Tech Global Institute joins the chorus of digital rights and human rights organizations worldwide condemning the cancellation of RightsCon 2026, which was set to make history as the first time the convening would be held in Southern Africa. Its cancellation, just days before opening and with some participants already in Lusaka, is a serious setback for the digital rights community and for the broader ambition of building genuinely inclusive global spaces.
According to the organizers, the underlying cause was pressure from the Chinese Communist Party (CCP). The Zambian government informally relayed conditions to Access Now to moderate specific topics and exclude Taiwanese participants from both the in-person and online event, which Access Now declined on the principled grounds that these conditions were incompatible with what RightsCon stands for. A conference years in the making, and weeks away from welcoming thousands of participants, was cancelled as a result.
Thousands of those participants bore real financial and professional costs. Smaller, under-resourced Global South organizations that committed scarce funds, secured visas, and took personal risks to attend deserve more than vague references to “national values.” We therefore call on the Government of Zambia to account publicly for its decision and explain why it walked away from its obligations to protect civic space and ensure that participants could engage freely, without intimidation, discrimination, or political interference.
It is also important that this failure does not become a reason to retreat from the goal of regional diversity in global convening. Governments in the Global South routinely operate under power asymmetries and neocolonial dependencies that constrain their political room to manoeuvre and make them more susceptible to external pressure. Breaking this pattern requires confronting those underlying conditions directly. We call on multilateral bodies and governments to treat this as a structural and to work toward the political and institutional frameworks that give host governments a genuine ability to stand by their commitments to human rights.

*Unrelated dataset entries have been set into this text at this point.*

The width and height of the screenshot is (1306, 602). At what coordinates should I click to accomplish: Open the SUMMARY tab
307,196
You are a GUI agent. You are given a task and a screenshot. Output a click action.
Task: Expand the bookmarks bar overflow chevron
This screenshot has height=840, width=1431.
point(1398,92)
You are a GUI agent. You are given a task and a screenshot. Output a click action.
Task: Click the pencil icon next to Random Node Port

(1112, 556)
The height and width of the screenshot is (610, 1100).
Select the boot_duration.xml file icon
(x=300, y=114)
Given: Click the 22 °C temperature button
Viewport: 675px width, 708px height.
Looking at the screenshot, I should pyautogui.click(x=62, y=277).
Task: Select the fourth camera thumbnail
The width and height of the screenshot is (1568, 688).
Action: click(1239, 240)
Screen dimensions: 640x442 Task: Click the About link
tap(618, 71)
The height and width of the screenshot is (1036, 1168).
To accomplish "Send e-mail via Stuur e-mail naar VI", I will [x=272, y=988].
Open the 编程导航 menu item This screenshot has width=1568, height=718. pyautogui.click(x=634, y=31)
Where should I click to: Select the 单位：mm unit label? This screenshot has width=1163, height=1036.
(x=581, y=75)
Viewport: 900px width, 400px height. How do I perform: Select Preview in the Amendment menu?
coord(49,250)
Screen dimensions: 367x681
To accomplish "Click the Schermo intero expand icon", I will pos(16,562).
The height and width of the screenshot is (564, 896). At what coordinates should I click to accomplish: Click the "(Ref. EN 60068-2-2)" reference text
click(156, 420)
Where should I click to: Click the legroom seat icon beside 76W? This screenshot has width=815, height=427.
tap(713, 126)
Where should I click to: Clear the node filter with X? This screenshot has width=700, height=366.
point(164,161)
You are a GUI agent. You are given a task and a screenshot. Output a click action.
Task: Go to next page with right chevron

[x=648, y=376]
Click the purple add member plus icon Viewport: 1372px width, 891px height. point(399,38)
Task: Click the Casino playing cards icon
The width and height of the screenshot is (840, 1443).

We also call on funders and other allies to help close the gap between the aspiration of inclusive global convenings and the practical conditions required to make them work. That means providing sustained financial support, building host-country safeguards into convening processes, and ensuring that participants have real recourse when commitments fall through.
Tech Global Institute has signed both the Net Rights Coalition statement and the Global South Alliance statement, and we stand in solidarity with all those who lost so much to this cancellation. We particularly stand in solidarity with our colleagues at Access Now, and civil society in Zambia and Taiwan, who have been disproportionately impacted by the cancellation.